Build Systems that Drive Business
30–31 Oct 2018: Training
31 Oct–2 Nov 2018: Tutorials & Conference
London, UK

A global source of truth for the microservices generation

Benjamin Stopford (Confluent)
11:2012:00 Thursday, 1 November 2018
Distributed Data
Location: Buckingham Room - Palace Suite
Secondary topics:  Systems Architecture & Infrastructure
Average rating: ****.
(4.30, 10 ratings)

Prerequisite knowledge

  • A basic understanding of messaging, databases, and service-based systems

What you'll learn

  • Understand the relationship between events, event sourcing, and stream processing
  • Learn how an event stream can be used as a source of truth, incorporating the retentive properties of a database in a system designed to share data across many teams, cloud providers, or geographies

Description

One of the biggest challenges for today’s microservice generation is data, which gets split into fragments that are spread across a company, making it hard to get a joined-up view. One solution is to have a single, shared database that all services can access, but sharing databases across different services is a well-known anti-pattern.
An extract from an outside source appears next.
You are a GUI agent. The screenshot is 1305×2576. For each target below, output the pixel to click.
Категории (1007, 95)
What if instead you shared a replayable commit log? This is the basic notion behind one of the most interesting and provocative ideas to arise from the stream-processing community.
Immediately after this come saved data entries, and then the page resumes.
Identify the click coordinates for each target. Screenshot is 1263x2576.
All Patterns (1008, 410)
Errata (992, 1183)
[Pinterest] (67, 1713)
Ben Stopford explains how an event stream—stored in a replayable log—can be used as a source of truth, incorporating the retentive properties of a database in a system designed to share data across many teams, cloud providers, or geographies. This leads to the idea of a database turned inside out: a central commit log spawning many continuously updated caches and views, embedded in different microservices. Ben examines the subtler, systemic effects that the pattern leads to—better autonomy, easier evolution and a more ephemeral approach to data—and explores the use of logs that span geographical regions and cloud providers. Along the way, he reflects on the practicalities of using logs as a distributed storage system and looks at some of the real-world applications of this approach.
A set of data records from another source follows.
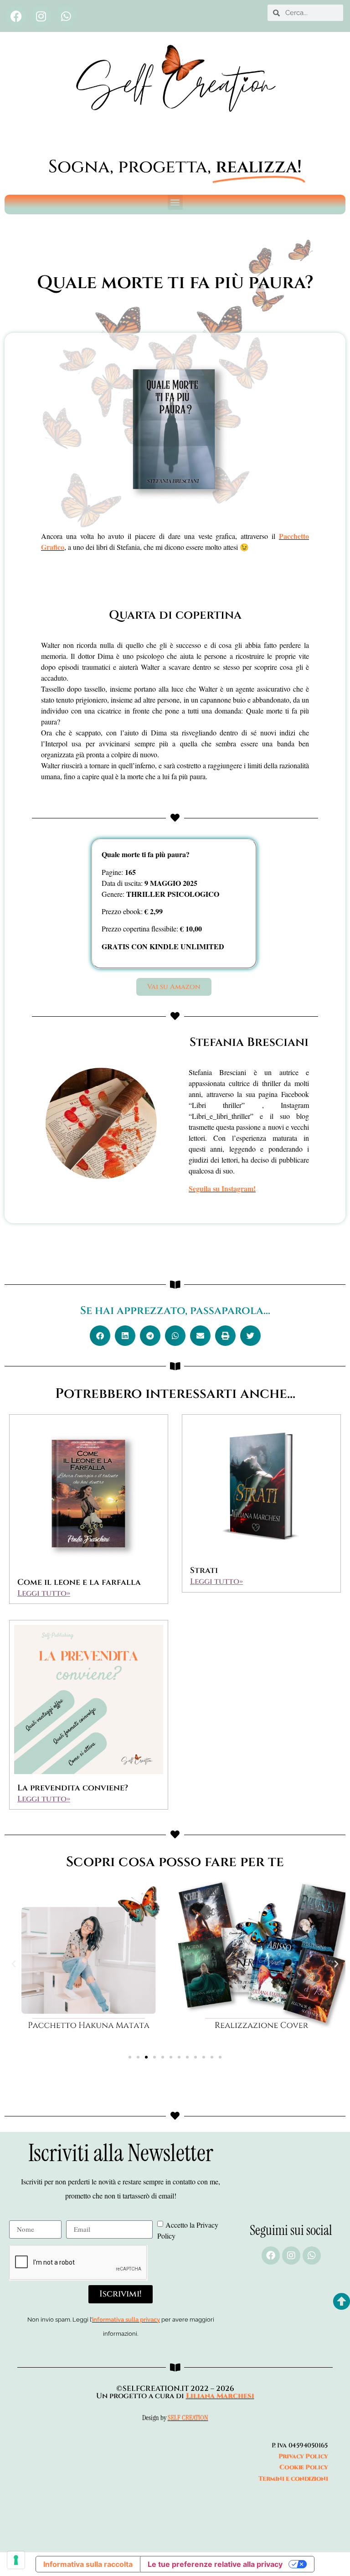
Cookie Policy (303, 2467)
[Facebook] (16, 16)
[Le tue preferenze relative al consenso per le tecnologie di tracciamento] (16, 2560)
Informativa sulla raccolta (88, 2564)
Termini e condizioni (293, 2478)
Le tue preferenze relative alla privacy (215, 2564)
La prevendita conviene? (72, 1788)
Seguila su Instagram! (222, 1188)
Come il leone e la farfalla (79, 1582)
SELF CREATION (188, 2417)
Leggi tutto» (43, 1593)
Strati (204, 1570)
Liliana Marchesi (220, 2396)
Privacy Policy (303, 2456)
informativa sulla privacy (126, 2319)
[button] (175, 202)
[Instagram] (41, 16)
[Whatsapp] (66, 16)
Photo of Benjamin Stopford

Benjamin Stopford

Confluent

Ben Stopford is a technologist working in the Office of the CTO at Confluent (the company behind Apache Kafka), where he has worked on a wide range of projects, from implementing the latest version of Kafka’s replication protocol to developing strategies for streaming applications. Previously, Ben led the design and build of a company-wide data platform for a large financial institution and worked on a number of early service-oriented systems, both in finance and at ThoughtWorks. He is the author of the book Designing Event Driven Systems.